Em crise hídrica, Governo de São Paulo pretende privatizar rios do interior do estado
A concessão foi anunciada no Diário Oficial do Estado do dia 16 de janeiro, sexta-feira. Sem dar tempo para o povo de fato entender o assunto e participar, duas audiências públicas foram realizadas, alegando “debate com a população”.

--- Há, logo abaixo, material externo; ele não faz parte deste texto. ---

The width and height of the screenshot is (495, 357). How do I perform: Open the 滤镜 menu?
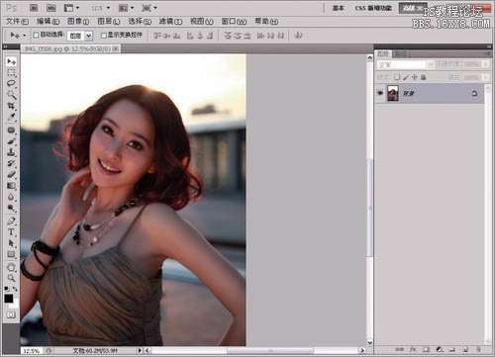click(170, 22)
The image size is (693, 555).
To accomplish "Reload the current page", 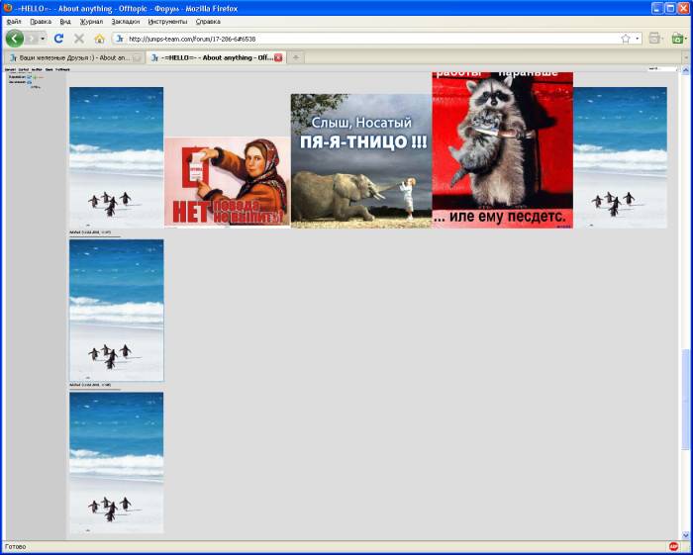I will coord(58,39).
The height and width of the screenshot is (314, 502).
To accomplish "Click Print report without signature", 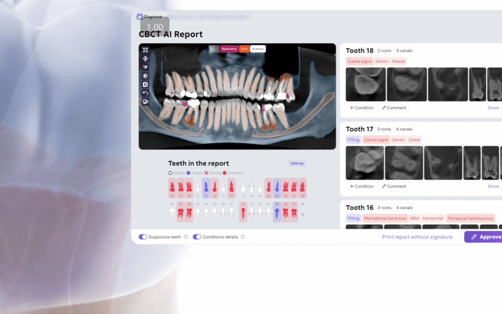I will (x=417, y=237).
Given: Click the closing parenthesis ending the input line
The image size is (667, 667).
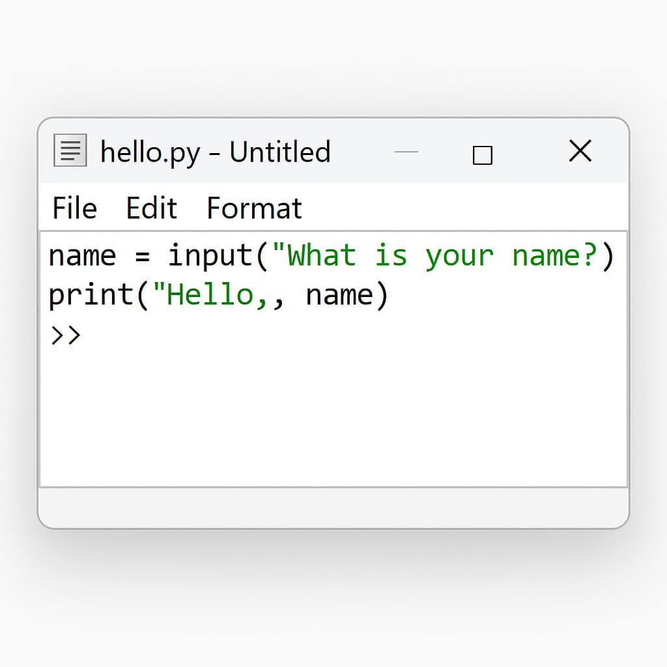Looking at the screenshot, I should pos(608,256).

Audiência pública na prefeitura de Campinas. Reprodução/Foto: Guilherme Pierangeli/TV TODODIA.
No dia 16 de janeiro, foi anunciada a realização de audiências públicas sobre a concessão em modelo PPP (Parceria Público-Privada) para a implantação, operação e manutenção do Sistema Adutor Regional das bacias dos rios Piracicaba, Capivari e Jundiaí (SAR-PCJ), as barragens de Pedreira e Duas Pontes e da Unidade de Tratamento de Rio (UTR) do Camanducaia, para o fornecimento de água bruta, pelo Governo do Estado de São Paulo, por meio da Secretaria de Parcerias em Investimentos (SPI) e da Secretaria de Meio Ambiente, Infraestrutura e Logística (Semil).
Com as represas privatizadas a tarifa da água irá subir, pois as empresas de saneamento dos municípios terão que pagar pelo adicional de água captada da represa, o que não ocorre hoje. Além disso, essas barragens representam possível grande perigo, sendo classificadas como “dano potencial alto”, pelo Sistema Nacional de Informações sobre Segurança de Barragens. O projeto parece avançar mesmo com esse aviso, e com o rio Piracicaba fazendo parte de dois estados, São Paulo e Minas Gerais.
O investimento total estimado para os 30 anos da concessão é de R$1,9 bilhão, sendo parte do pacote de R$25 bilhões direcionado à segurança hídrica, e afetará 21 municípios, cerca de 3,4 milhões de pessoas. Apesar da proposta ser “aberta a debate”, o leilão já está previsto para o segundo semestre de 2026.
A primeira audiência pública, presencial, ocorreu na sede da Prefeitura de Campinas, às 14h do dia 29 de janeiro, com prazo limite de inscrição até 28 de janeiro. A segunda audiência pública, virtual, ocorreu às 10h do dia 2 de fevereiro, tendo prazo limite de inscrição até 30 de janeiro. Além disso, também há a possibilidade de mandar sugestões escritas por e-mail e requisitar informações do projeto, a “solicitação de data room”. O Partido Comunista Brasileiro Revolucionário (PCBR) fez essa solicitação na época em que estava disponível, mas não obteve resposta.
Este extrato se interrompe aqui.